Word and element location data
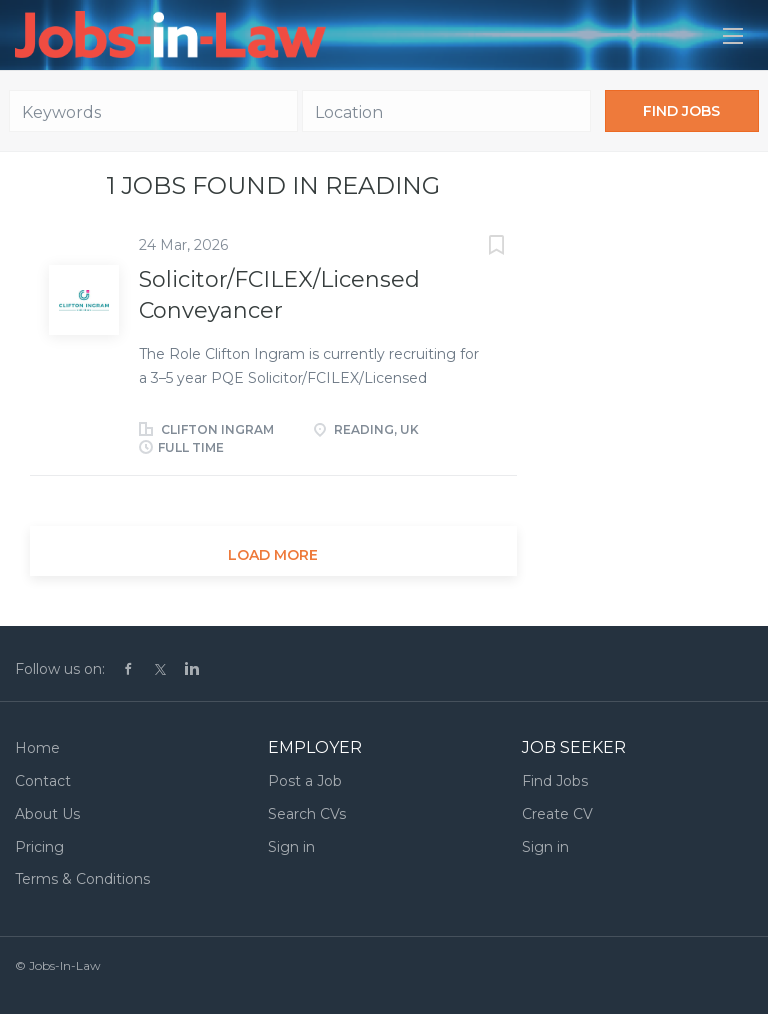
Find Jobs (681, 111)
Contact (43, 781)
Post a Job (305, 781)
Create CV (557, 814)
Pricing (39, 847)
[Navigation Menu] (733, 36)
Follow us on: (60, 669)
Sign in (291, 847)
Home (37, 748)
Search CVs (307, 814)
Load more (273, 555)
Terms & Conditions (82, 879)
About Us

*PROMPT:*
Rewrite the items above as a numbered list, omitting blank lines and leaving out the pictures.

*EXERCISE RESULT:*
1. Find Jobs (681, 111)
2. Contact (43, 781)
3. Post a Job (305, 781)
4. Create CV (557, 814)
5. Pricing (39, 847)
6. [Navigation Menu] (733, 36)
7. Follow us on: (60, 669)
8. Sign in (291, 847)
9. Home (37, 748)
10. Search CVs (307, 814)
11. Load more (273, 555)
12. Terms & Conditions (82, 879)
13. About Us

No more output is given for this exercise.